Friday, December 21, 2012

Letting go

This isn't about spoons.  It's about holding something, and letting go.

It was a simple thing really. I was gathering wood for my winter solstice bonfire.  It was going to be one humdinger of a showcase of light, a push fire as I called it - the fire in the post-solstice moments pushing the light-tendencies from behind rather than the "pulling" of a pre-solstice fire...  Pretty much equal halves of the longest night and shortest day balance with that exact moment when the sun is at its farthest point from the North Pole, which this year in the area I'm in was a little past 11 am.

At 4pm I got the fire going, and after about an hour of burning I decided to load more wood on - my barn was full of old scraps of wood, rotten beams, old boards, planks full of nails that would be a nightmare to cut through to make proper lengths of bona fide "firewood".  So I started to gather armloads together and carry them to the fire. 

Being that it was about 5pm at that time it was pitch-black and I was using my headlamp to light my way along the snowy path and in the barn.

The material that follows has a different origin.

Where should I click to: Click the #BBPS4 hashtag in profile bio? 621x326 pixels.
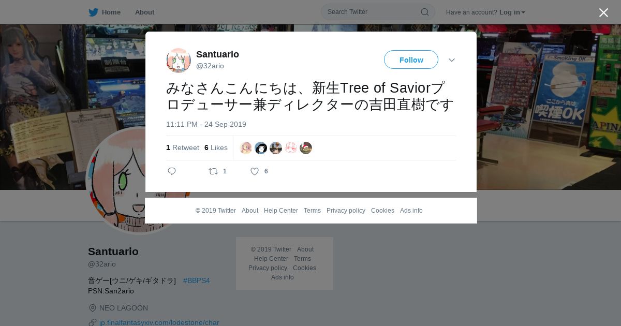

The light happened upon two poles resting upright in a far corner of the barn.  I walked over to them and let the headlamp's light move upon their surfaces.  They were about six feet in length, fairly round and straight, about a wrist's thickness and both had ends that were cut in somewhat square shapes.  Along the whole length there was faded green cloth that had some sort of thin black leather strips tacked along the cloth. 

They seemed to be handles of an old army stretcher.

I paused before them, wondering all sorts of whys and whens and wheres and whos but then my mind began seeing a world around the poles when the stretcher cloth was intact, hands holding the square-cut ends, bodies upon the cloth being carried endless distances, pain, cries, blood, sleep and death flowing through the wood.  I thought not to burn them - to leave them there to rest, to be part of some lingering reality of something that was long, long ago, but then I thought about the rest of letting go, the respect in the letting go, letting the wood and what it carried get on towards its next iteration of existence, in flames, in ashes towards new soil for seeds and roots of trees and I picked up the sticks and carried them to the fire and laid them gently on the flames and watched the fire lick around them and slowly take them into its embrace, and I let go, thinking of wars that implied the need for things like stretchers, and the war so many years ago on that same date when the Finnish army was steadfastly dismantling the Soviet belief in easy victory, persevering through harsh cold, weighing down stretchers.  It didn't matter when the stretcher was created or where it was used - it had me think once again about the many sacrifices people in this country made for their independence, for good and right and light over darkness, and the fire burned towards our world of more light.